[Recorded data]
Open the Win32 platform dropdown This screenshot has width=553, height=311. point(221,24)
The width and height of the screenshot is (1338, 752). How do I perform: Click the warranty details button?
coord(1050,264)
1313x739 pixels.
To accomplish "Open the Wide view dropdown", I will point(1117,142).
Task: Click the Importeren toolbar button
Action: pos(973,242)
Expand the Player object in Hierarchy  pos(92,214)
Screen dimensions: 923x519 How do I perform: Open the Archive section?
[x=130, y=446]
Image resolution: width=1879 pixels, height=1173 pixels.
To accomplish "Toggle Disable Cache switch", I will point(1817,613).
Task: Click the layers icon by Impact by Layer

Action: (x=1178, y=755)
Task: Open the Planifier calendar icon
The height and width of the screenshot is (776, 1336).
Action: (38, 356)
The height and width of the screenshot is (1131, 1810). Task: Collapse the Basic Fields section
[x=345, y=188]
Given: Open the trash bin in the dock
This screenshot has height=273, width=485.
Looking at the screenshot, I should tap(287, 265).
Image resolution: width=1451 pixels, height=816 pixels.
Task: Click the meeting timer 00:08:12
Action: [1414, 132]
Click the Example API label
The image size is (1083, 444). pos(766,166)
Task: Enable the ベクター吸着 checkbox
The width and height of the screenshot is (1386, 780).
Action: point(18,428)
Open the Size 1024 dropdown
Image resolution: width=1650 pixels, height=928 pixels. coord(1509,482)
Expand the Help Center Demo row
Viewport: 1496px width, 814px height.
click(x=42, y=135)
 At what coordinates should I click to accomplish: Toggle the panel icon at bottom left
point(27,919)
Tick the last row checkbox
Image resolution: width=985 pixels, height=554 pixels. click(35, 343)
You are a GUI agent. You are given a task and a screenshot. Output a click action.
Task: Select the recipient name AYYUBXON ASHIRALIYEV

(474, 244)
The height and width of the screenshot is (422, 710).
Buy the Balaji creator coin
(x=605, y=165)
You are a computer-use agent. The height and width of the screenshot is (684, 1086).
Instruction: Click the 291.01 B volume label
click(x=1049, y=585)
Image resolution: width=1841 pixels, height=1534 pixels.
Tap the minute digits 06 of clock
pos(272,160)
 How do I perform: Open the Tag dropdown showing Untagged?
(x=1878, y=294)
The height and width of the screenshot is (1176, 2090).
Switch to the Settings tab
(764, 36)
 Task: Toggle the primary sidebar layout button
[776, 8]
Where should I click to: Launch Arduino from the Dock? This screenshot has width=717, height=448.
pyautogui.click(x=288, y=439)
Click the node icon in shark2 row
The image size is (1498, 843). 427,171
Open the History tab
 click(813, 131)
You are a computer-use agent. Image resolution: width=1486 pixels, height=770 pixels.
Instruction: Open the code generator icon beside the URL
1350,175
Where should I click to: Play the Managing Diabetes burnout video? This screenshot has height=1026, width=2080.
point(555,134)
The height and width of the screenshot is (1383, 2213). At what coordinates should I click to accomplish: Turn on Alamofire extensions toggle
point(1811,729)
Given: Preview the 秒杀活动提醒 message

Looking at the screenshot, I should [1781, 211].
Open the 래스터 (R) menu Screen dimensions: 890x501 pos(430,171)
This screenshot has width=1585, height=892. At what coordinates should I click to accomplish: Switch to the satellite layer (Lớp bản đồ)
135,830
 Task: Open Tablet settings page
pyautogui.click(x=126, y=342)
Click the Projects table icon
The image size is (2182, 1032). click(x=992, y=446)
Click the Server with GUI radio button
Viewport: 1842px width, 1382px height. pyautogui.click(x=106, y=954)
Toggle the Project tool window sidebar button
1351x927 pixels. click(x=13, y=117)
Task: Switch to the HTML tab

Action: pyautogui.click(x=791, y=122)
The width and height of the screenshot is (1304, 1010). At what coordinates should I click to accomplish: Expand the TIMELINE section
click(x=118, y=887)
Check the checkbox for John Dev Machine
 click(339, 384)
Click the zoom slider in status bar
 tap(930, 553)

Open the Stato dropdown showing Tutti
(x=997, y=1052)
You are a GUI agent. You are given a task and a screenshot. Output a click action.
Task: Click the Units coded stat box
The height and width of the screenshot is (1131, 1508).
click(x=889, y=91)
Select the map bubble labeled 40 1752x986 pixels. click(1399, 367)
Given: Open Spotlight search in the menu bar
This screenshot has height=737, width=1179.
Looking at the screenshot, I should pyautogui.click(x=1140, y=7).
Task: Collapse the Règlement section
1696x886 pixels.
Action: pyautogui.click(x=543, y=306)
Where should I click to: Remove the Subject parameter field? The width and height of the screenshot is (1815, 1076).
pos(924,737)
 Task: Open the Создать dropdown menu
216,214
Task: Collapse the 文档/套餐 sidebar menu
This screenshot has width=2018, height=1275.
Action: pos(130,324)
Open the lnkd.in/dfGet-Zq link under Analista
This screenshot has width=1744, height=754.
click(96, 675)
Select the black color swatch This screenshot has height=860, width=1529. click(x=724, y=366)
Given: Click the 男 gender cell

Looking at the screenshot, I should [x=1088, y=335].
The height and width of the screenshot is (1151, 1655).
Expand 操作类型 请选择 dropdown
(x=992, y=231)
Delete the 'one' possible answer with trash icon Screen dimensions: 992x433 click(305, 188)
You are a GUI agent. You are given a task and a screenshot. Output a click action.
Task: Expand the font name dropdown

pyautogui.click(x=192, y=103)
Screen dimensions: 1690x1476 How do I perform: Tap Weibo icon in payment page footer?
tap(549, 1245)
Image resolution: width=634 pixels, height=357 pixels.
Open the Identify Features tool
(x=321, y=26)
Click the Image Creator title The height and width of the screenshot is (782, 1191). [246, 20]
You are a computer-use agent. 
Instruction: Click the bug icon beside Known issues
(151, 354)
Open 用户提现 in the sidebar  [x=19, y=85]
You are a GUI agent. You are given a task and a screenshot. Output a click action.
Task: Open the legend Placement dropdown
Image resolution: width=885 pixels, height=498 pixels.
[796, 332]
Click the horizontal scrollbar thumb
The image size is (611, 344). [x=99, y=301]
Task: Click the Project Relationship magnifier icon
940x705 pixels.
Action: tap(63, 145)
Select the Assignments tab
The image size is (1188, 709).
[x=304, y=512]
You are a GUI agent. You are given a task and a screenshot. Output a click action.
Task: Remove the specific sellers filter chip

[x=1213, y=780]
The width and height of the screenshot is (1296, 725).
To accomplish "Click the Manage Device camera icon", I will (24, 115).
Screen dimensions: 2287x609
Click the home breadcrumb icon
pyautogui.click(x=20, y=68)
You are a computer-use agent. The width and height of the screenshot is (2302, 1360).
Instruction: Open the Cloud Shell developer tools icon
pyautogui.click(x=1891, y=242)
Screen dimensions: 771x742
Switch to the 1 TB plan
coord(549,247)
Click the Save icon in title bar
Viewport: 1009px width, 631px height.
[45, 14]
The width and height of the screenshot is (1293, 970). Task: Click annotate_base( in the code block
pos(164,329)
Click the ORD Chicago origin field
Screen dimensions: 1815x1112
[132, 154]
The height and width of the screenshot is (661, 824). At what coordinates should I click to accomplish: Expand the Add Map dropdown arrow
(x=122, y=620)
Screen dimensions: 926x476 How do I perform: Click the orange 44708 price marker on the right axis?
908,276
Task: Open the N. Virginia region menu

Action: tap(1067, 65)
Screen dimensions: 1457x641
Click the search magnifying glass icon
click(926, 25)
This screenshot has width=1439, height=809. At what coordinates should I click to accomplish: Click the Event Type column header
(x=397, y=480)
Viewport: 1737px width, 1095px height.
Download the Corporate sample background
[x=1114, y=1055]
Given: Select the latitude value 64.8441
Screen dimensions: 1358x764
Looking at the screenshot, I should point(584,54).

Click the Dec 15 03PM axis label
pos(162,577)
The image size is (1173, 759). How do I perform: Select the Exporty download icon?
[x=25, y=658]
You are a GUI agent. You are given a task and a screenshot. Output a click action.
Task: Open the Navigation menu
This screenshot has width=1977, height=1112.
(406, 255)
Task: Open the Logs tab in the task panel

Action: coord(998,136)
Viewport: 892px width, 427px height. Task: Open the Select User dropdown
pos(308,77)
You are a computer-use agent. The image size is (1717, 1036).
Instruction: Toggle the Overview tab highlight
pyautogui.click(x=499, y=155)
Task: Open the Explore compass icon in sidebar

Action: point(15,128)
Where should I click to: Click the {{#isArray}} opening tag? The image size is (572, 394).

Goal of the exercise: Across the data, pull every line containing the string "title".

Result for this exercise:
Click the Image Creator title The height and width of the screenshot is (782, 1191). [246, 20]
Click the Save icon in title bar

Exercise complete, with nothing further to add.